We also talked about the risk that the innovation born of necessity during lockdown might lead to unintended consequences if remote provision is perceived as a cheaper substitute. Participants were clear that we need to ensure that remote peer support is developed alongside face-to-face options.
Inclusion and cultural competency
Looking beyond the themes of the report, another key theme was the need for more work on inclusion.
The digital divide was recognised as a clear barrier – and we heard that people may be increasingly slipping through the net of support if they lack access to technology and there was a strong commitment to ensuring that addressing the digital divide remained a priority.
COVID-19 has also laid bare further inequalities – in particular the vulnerabilities of some BAME communities. And we heard about significant gaps in the provision for people with long-term conditions during the lockdown period – for example, the failure to make available a helpline providing basic advice and information in community languages.
While peer support can be a lifeline for people from Black, Asian and minority ethnic communities, and peer support has filled gaps in statutory provision, it was recognised that there is more to do to improve the inclusivity of peer support and to work on cultural competence.

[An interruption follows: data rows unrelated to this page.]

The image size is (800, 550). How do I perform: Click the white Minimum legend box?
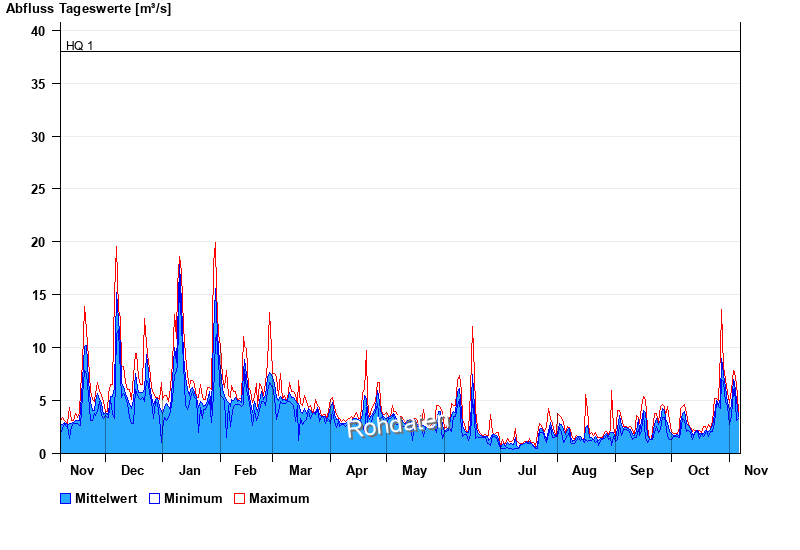tap(154, 498)
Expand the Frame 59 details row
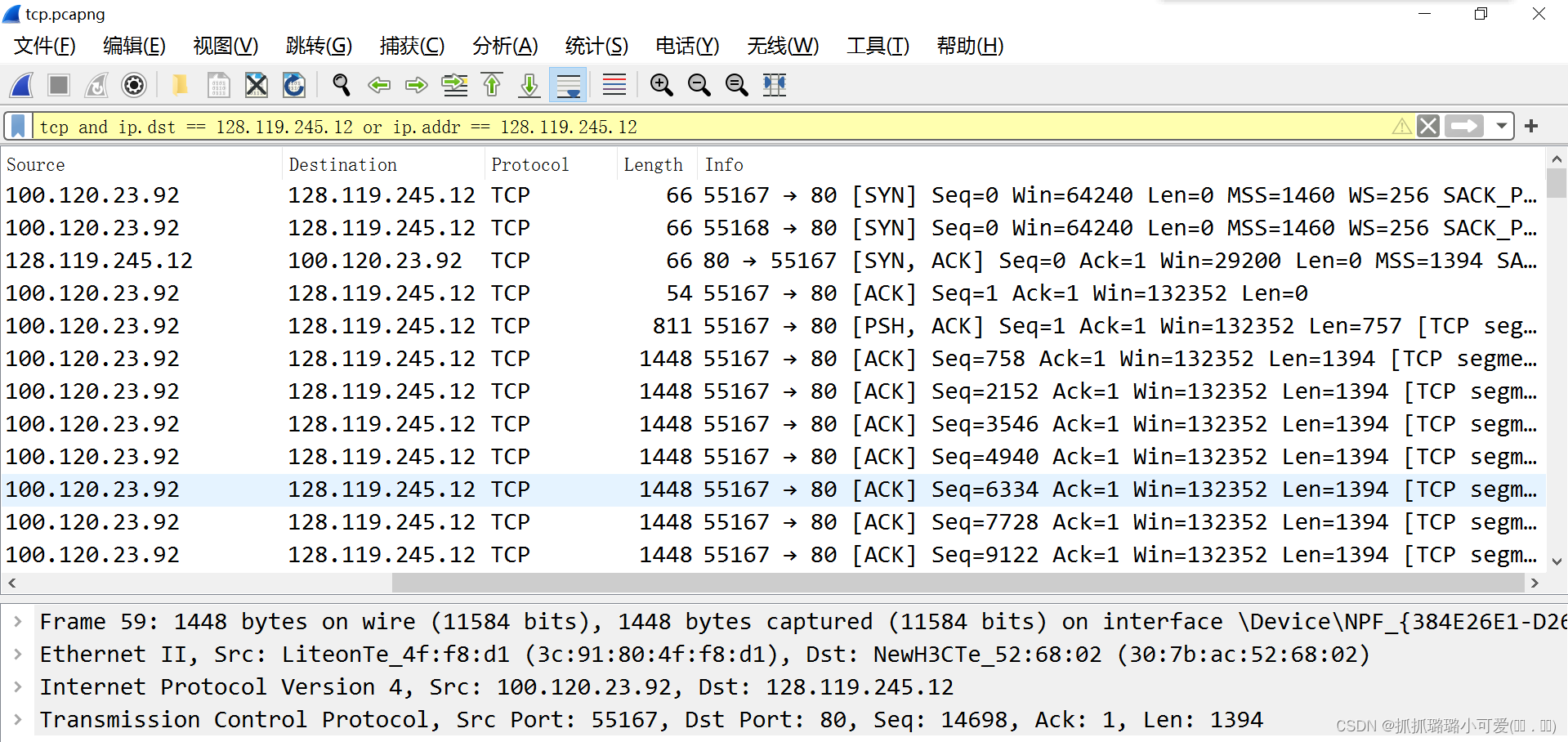Screen dimensions: 1568x742 [18, 622]
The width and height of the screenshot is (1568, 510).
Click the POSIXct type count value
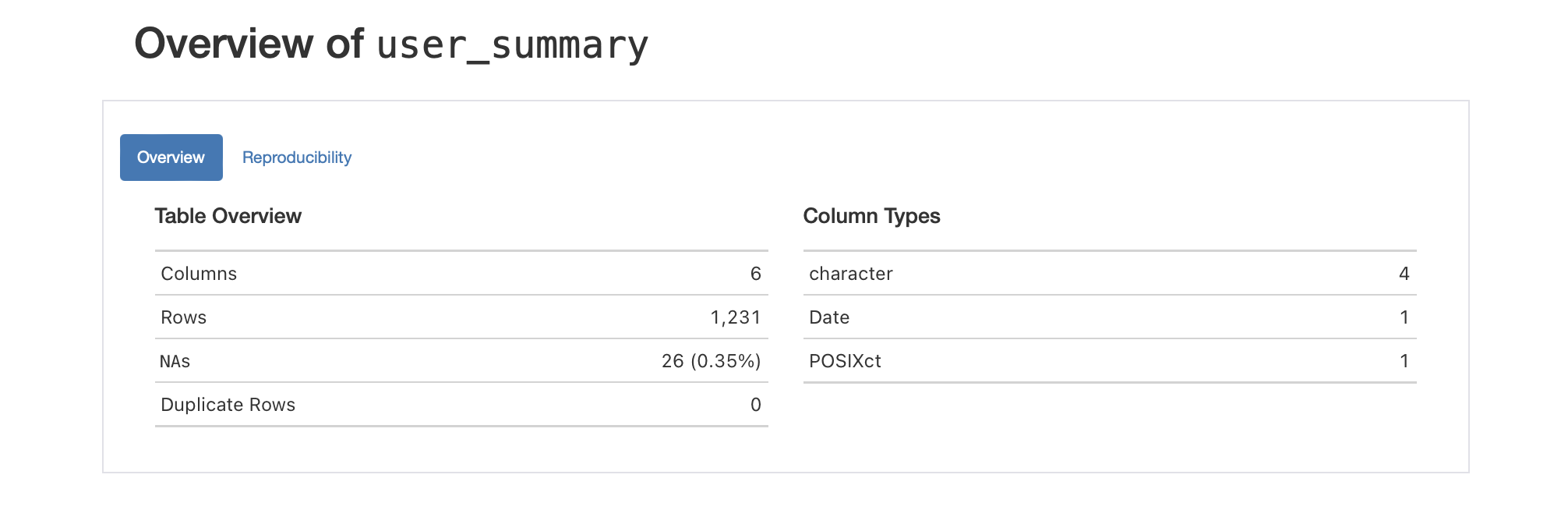click(x=1404, y=361)
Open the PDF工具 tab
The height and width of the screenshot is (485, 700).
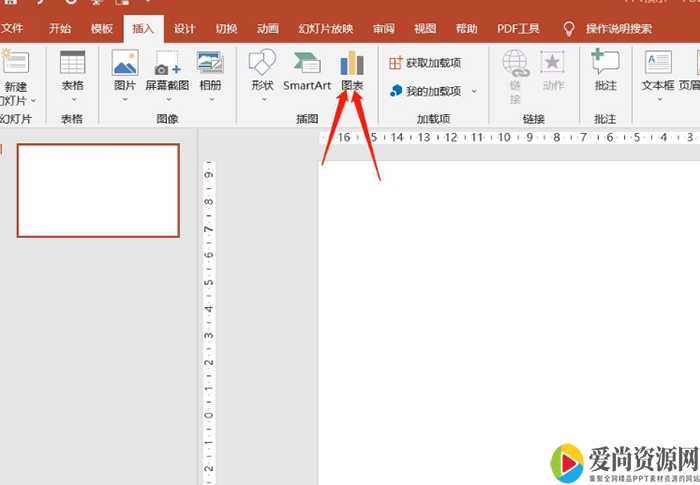[519, 29]
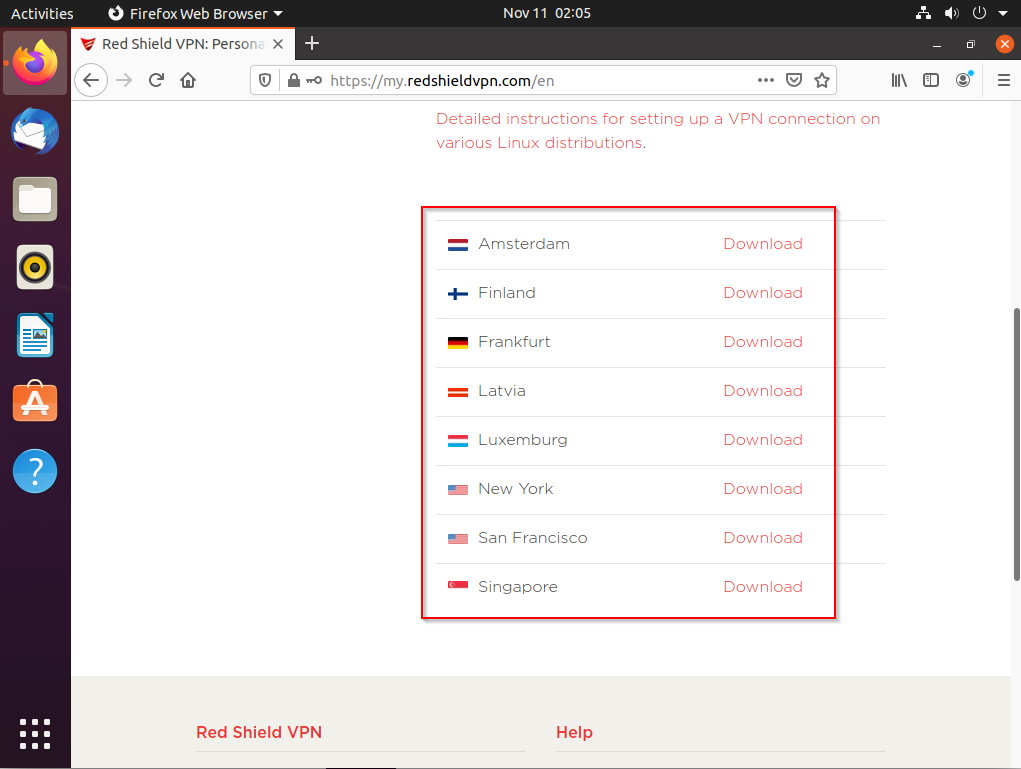Screen dimensions: 1021x769
Task: Download the Amsterdam VPN configuration
Action: (762, 244)
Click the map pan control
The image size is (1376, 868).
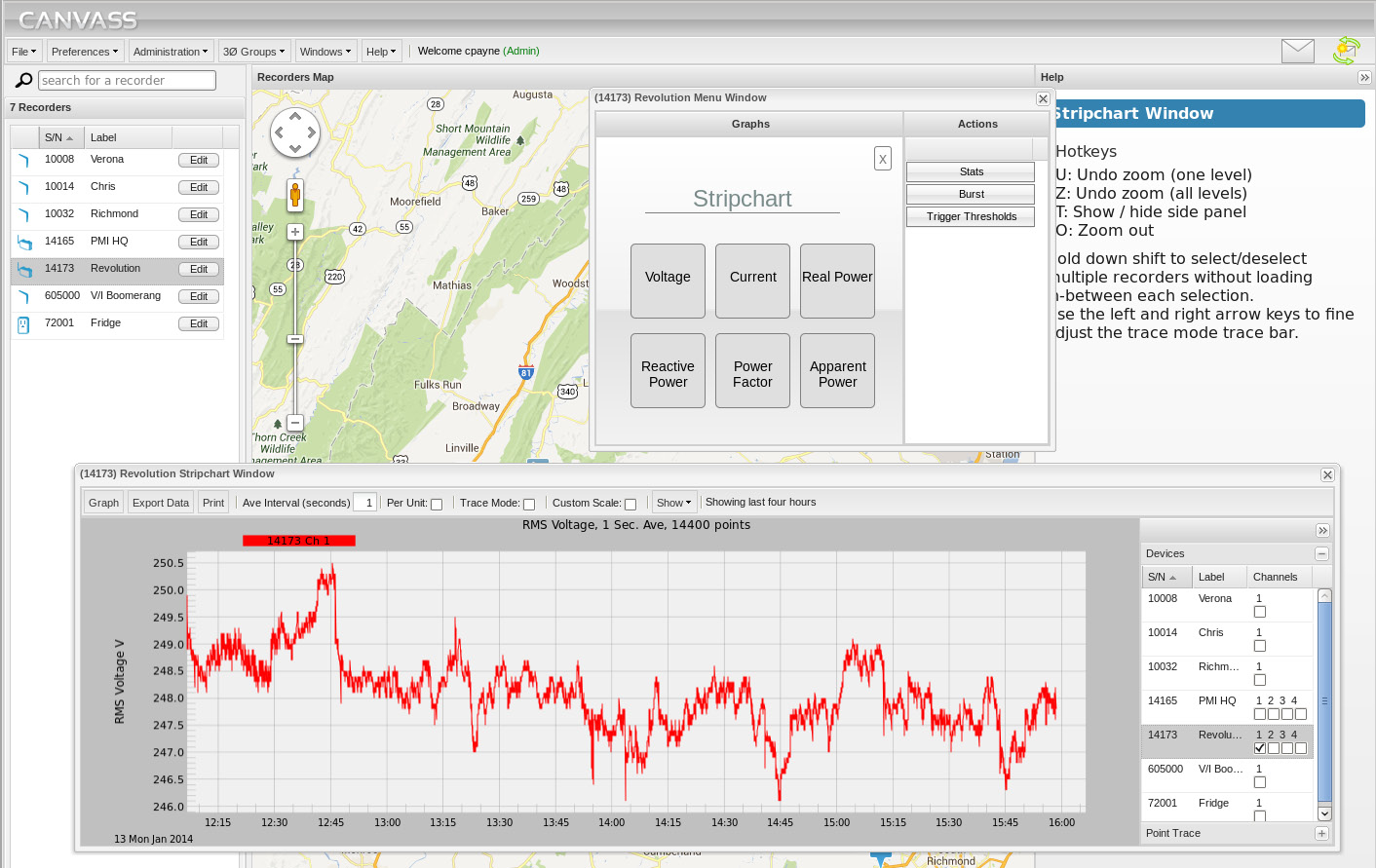click(x=295, y=132)
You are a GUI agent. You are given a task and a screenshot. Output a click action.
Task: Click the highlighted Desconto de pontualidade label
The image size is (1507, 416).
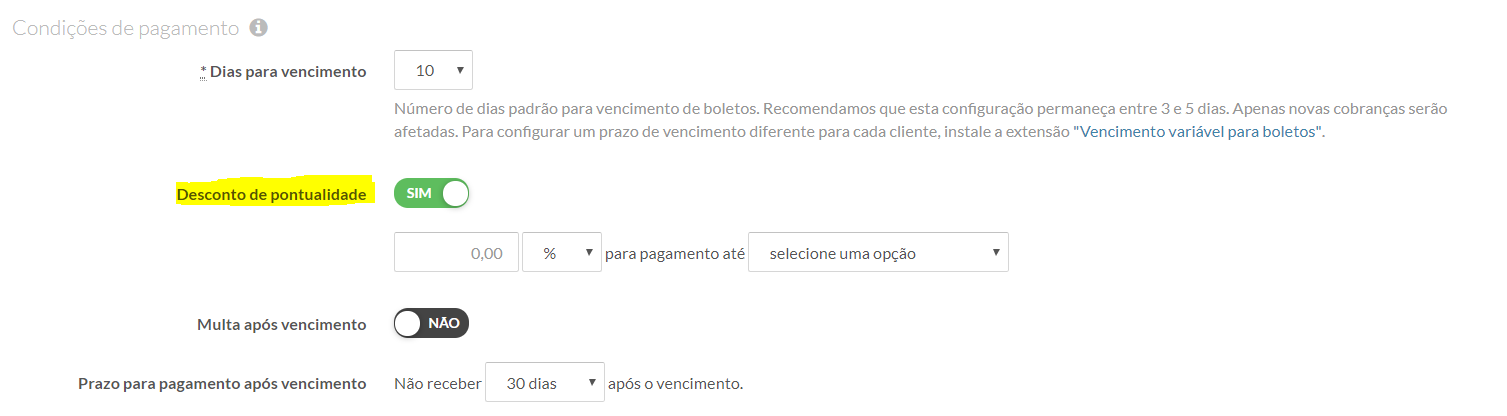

As peer support is brought into the mainstream of provision – as part of the universal personalised care commitment – we need to work hard to keep the commitment to bottom-up development and co-production and be open to a conversation across the community about who is not around the table.
Finally, while it is easy to focus on the eye-catching shift to digital provision, this has not been the only shift the pandemic has brought. We have also seen new working relationships between organisations in the community and health sectors. We recognised the need to cement these relationships and to avoid a return to siloed working in future.